-- Aim --
Count the lines in the records below that contain the string "height". Case counts. Reply with only the number.

-- Data section --
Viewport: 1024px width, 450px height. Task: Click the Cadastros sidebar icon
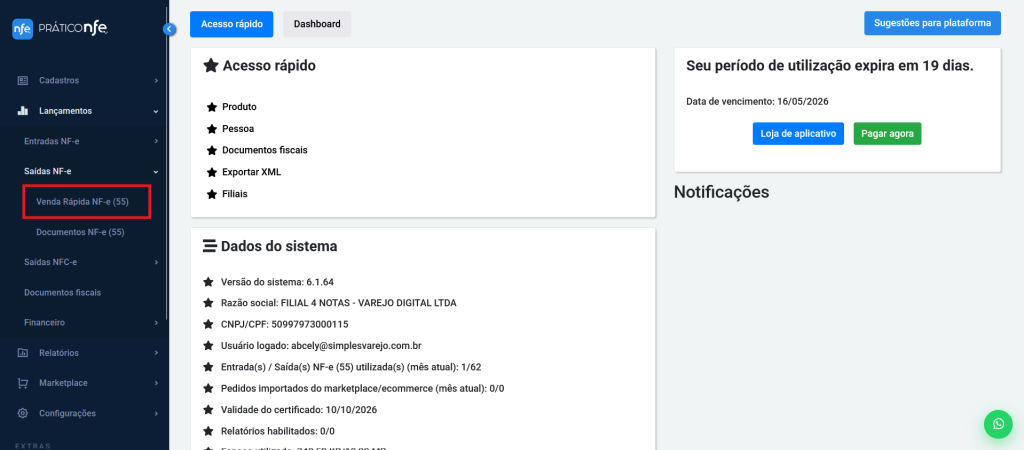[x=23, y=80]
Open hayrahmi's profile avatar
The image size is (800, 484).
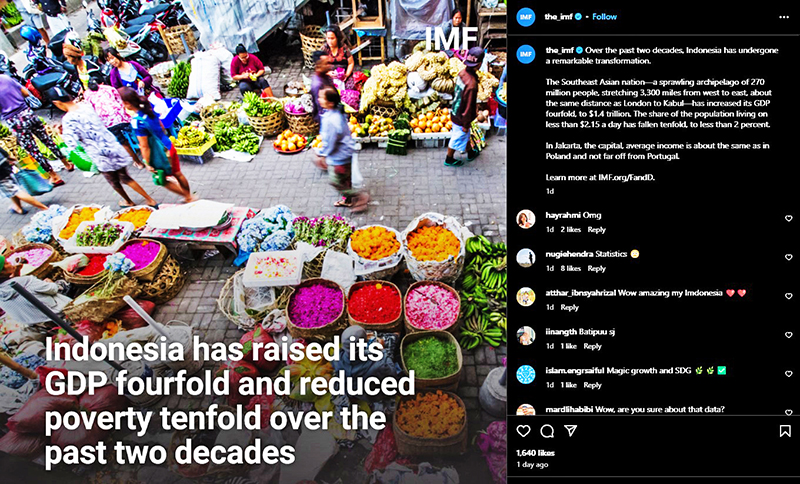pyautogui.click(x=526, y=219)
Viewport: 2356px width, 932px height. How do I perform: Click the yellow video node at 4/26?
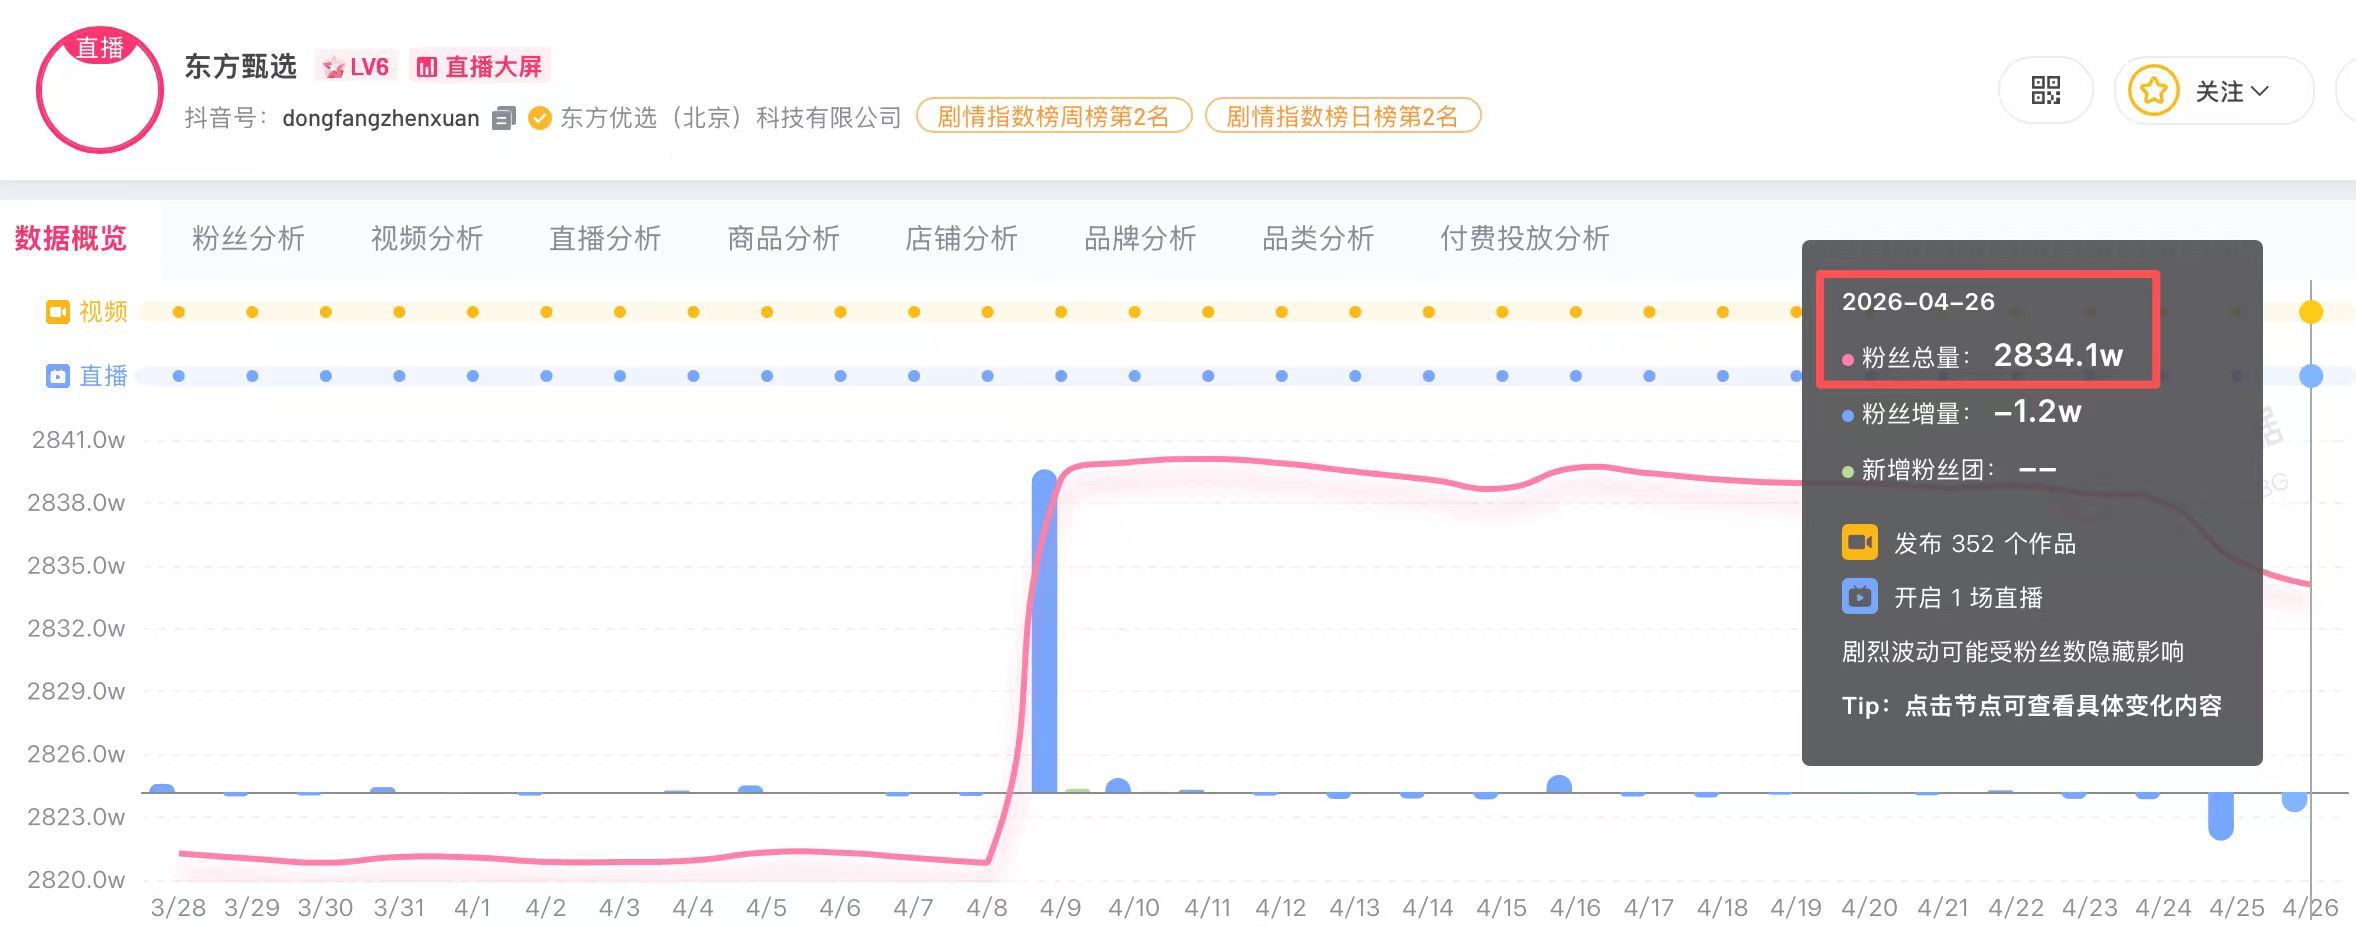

-- Final answer --
2